» **THE REQUEST**:
Write out the lines exactly, beginning at the one that contains "The width and height of the screenshot is (933, 649)." and stopping after the last line. Leave the pictures out.

» **INFORMATION PROVIDED**:
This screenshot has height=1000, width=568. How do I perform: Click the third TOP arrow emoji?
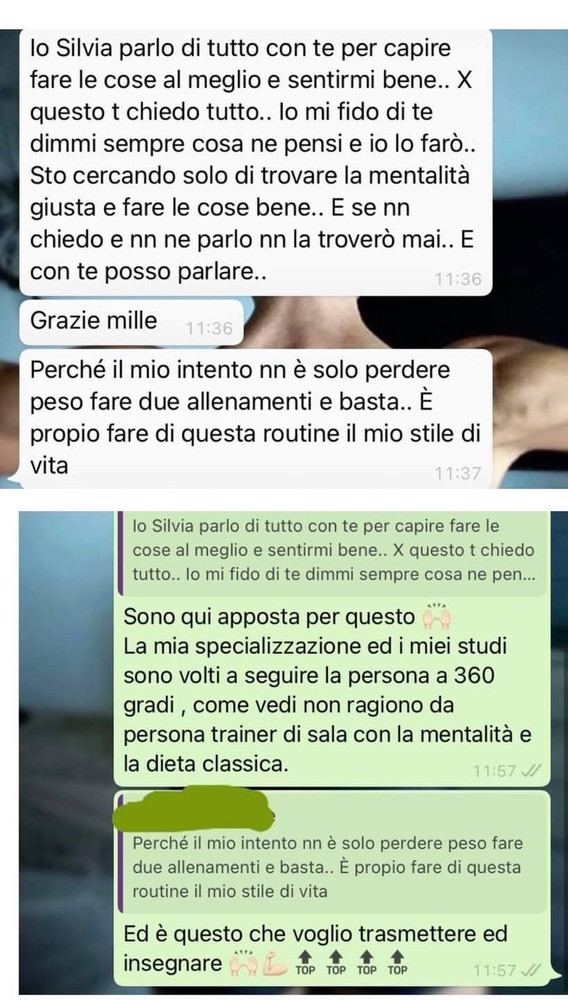click(x=367, y=962)
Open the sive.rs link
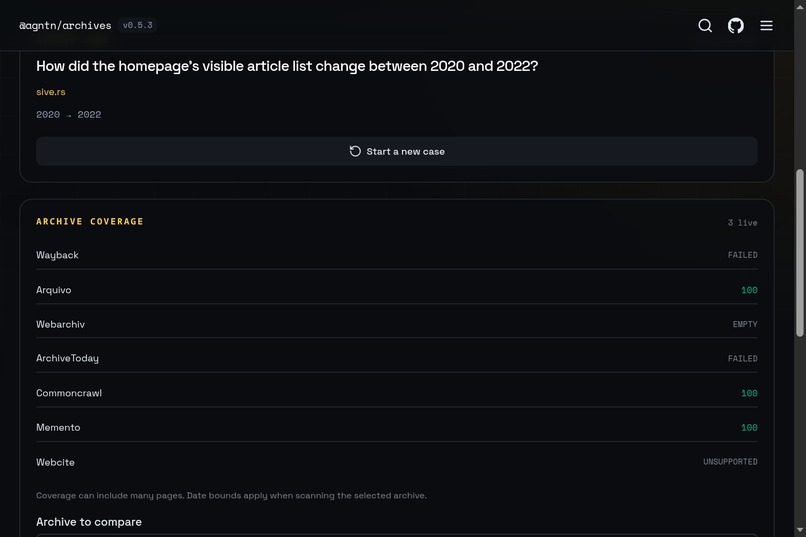The height and width of the screenshot is (537, 806). pos(50,92)
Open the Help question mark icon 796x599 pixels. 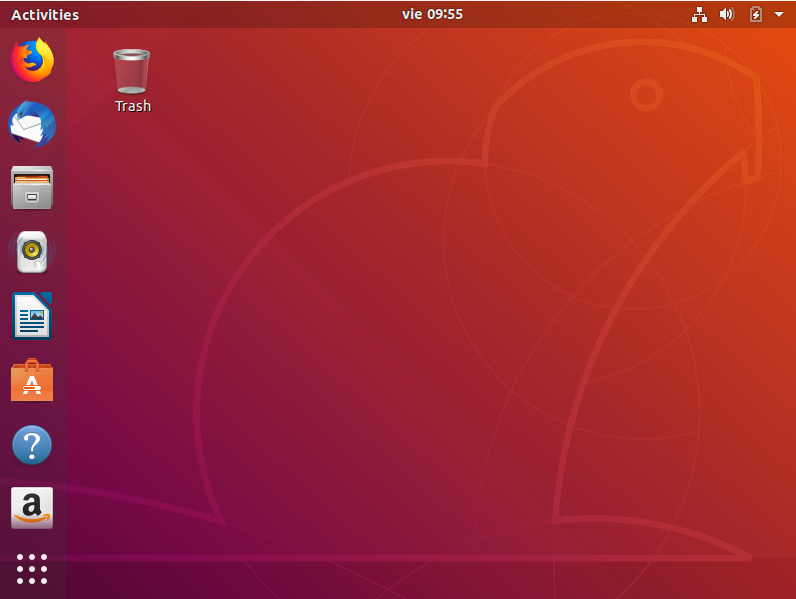pos(32,445)
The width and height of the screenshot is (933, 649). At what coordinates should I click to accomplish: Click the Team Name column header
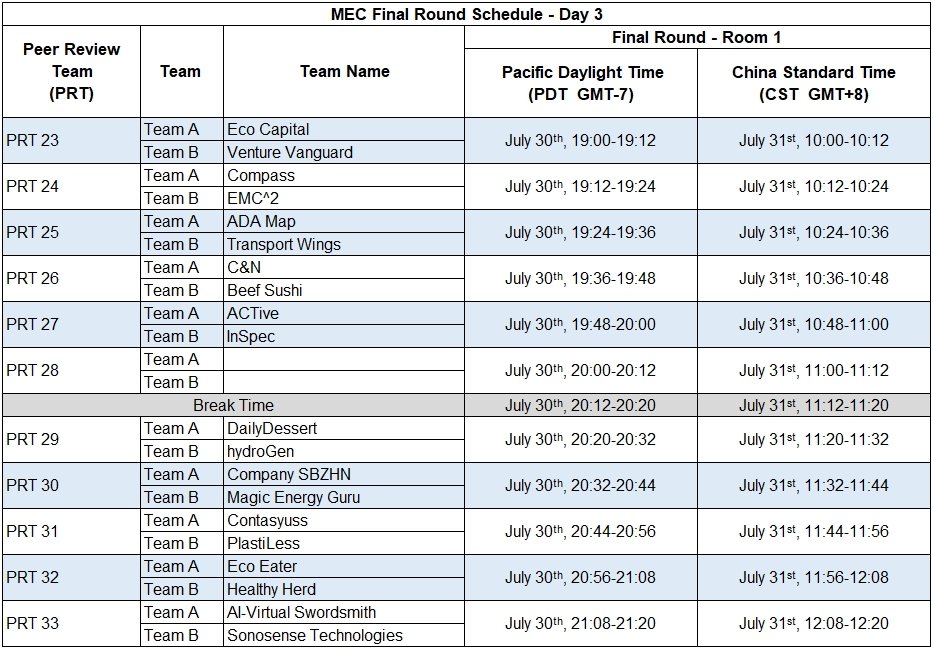tap(344, 71)
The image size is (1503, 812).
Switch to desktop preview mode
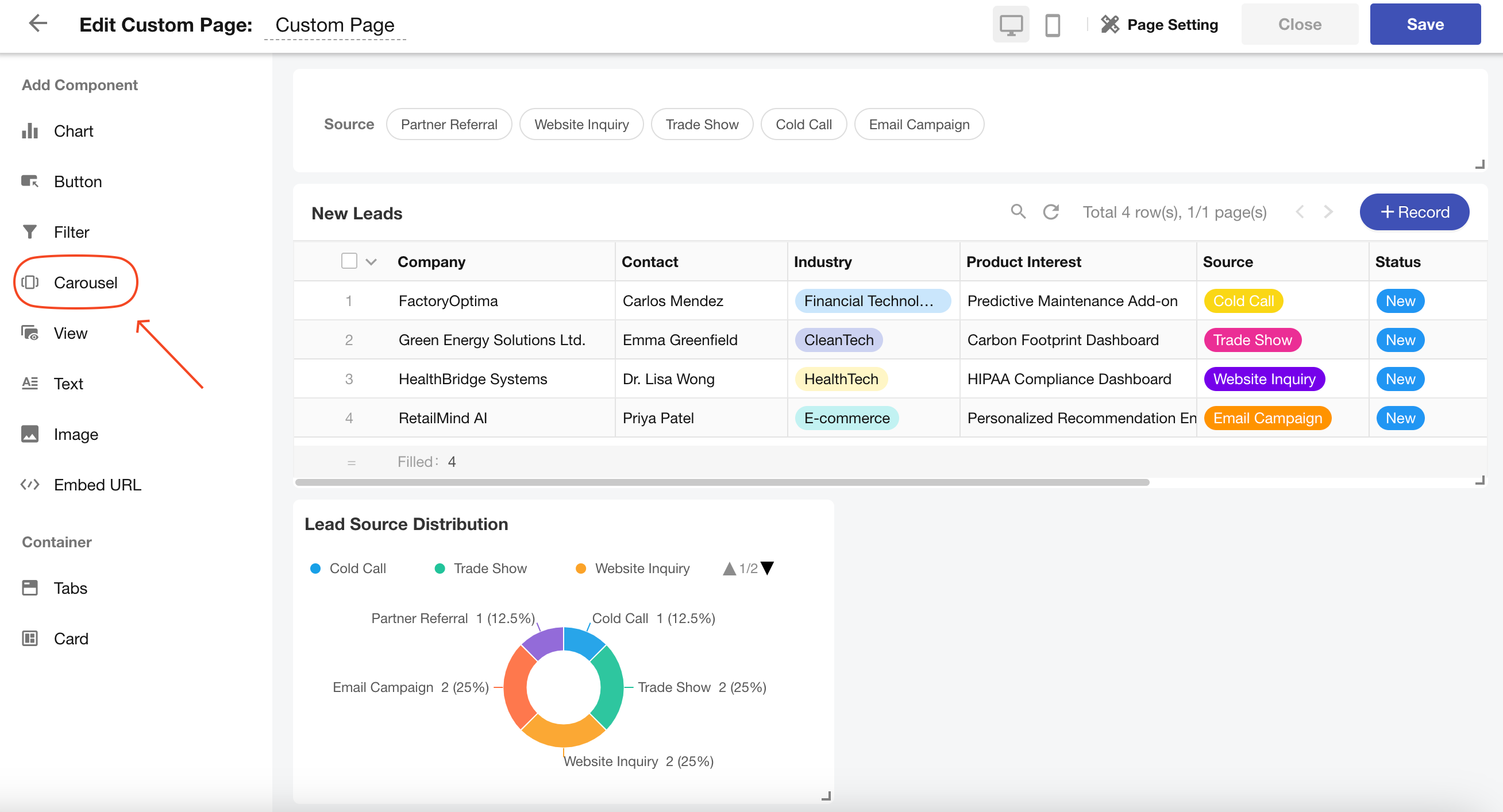coord(1010,25)
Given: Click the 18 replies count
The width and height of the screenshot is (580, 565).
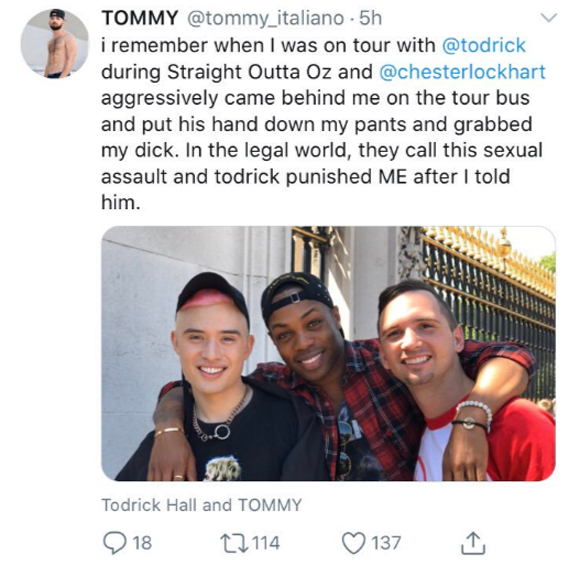Looking at the screenshot, I should (142, 543).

» **TASK RESULT**:
The width and height of the screenshot is (933, 649). At what coordinates should I click to accomplish: Click the Team Name column header
tap(344, 71)
The image size is (1503, 812).
Switch to desktop preview mode
coord(1010,25)
Given: Click the 18 replies count
The width and height of the screenshot is (580, 565).
Looking at the screenshot, I should (142, 543).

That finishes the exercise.